### EXERCISE INSTRUCTIONS
Update the material between the lines holding "You are a computer-use agent." and "Instruction: Click the +16 more colors badge", inclusive, changing "badge" to "tag" and leaving all else as it stands. Return only those lines.
-------- THE DATA --------
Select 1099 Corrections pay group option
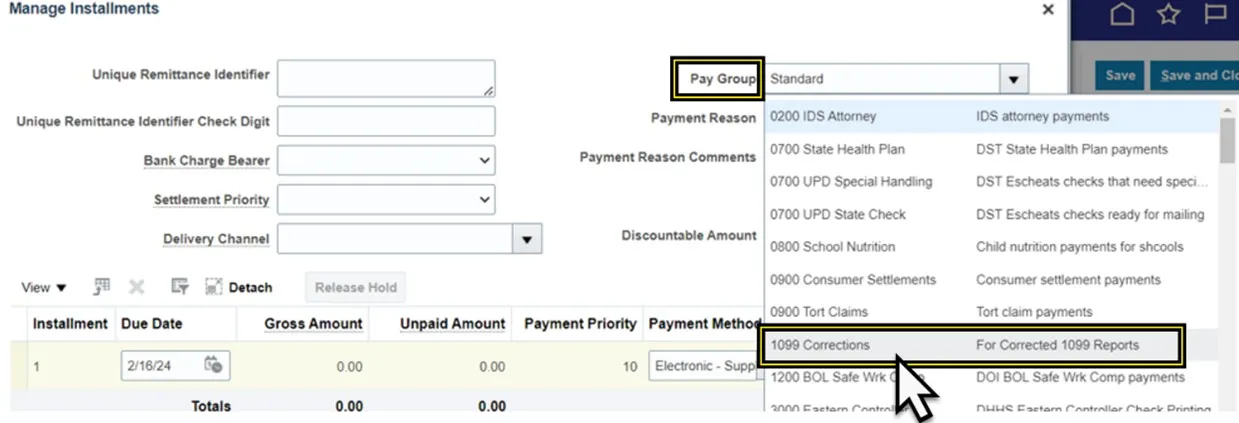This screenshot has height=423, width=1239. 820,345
--------
-------- THE DATA --------
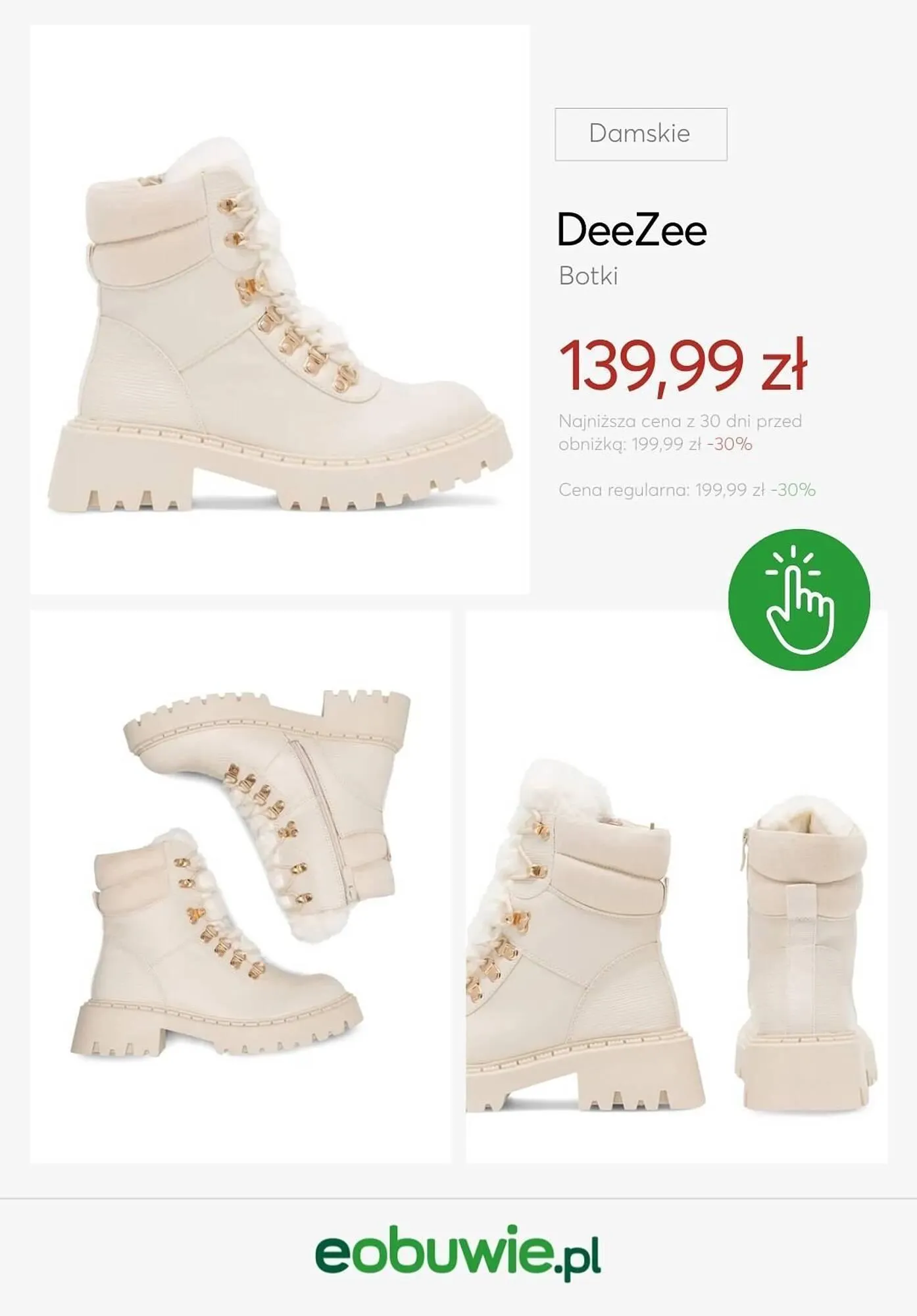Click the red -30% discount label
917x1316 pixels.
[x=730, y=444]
--------
-------- THE DATA --------
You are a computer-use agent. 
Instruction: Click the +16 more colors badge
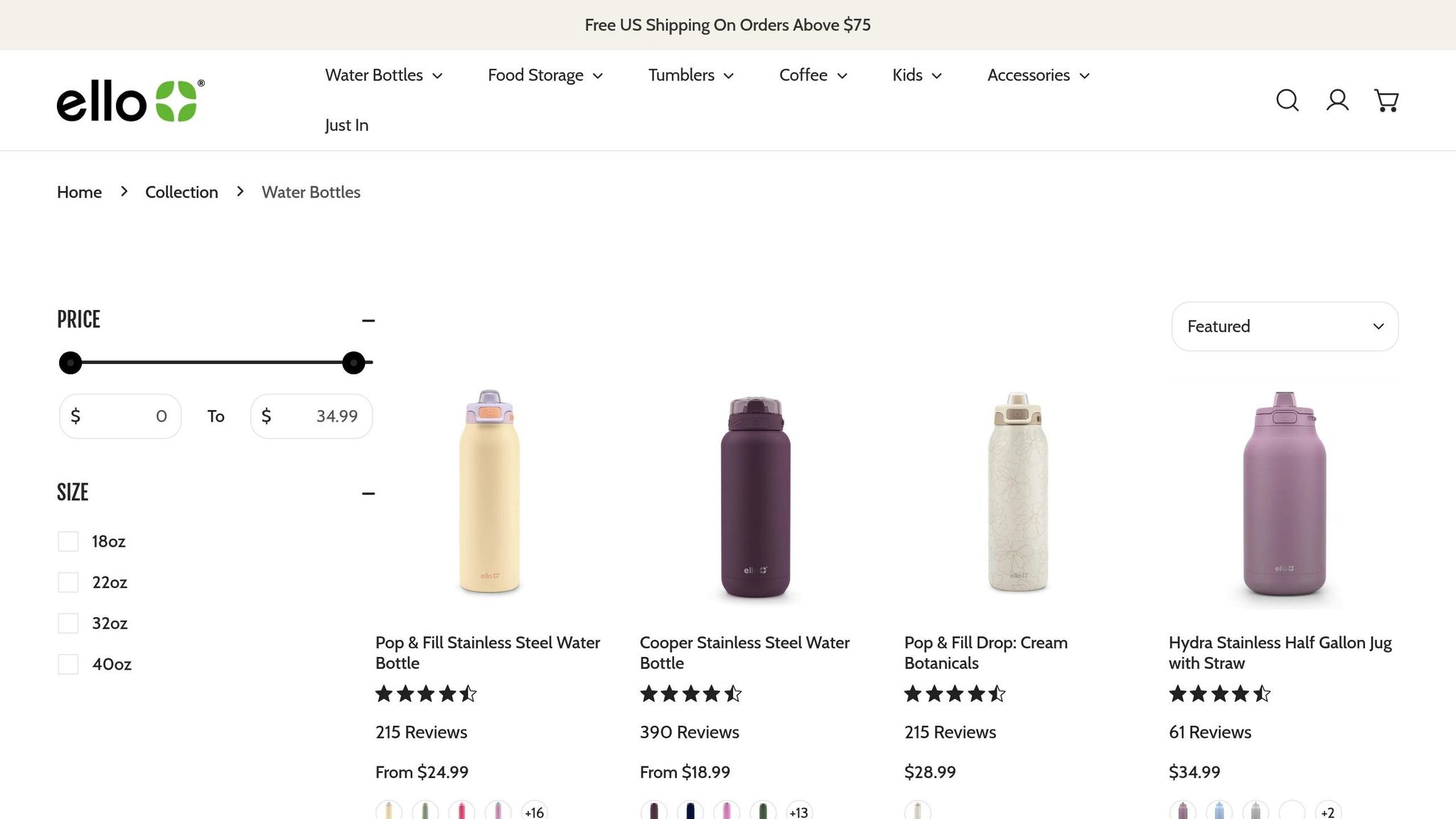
--------
### CORRECT RESULT
You are a computer-use agent. 
Instruction: Click the +16 more colors tag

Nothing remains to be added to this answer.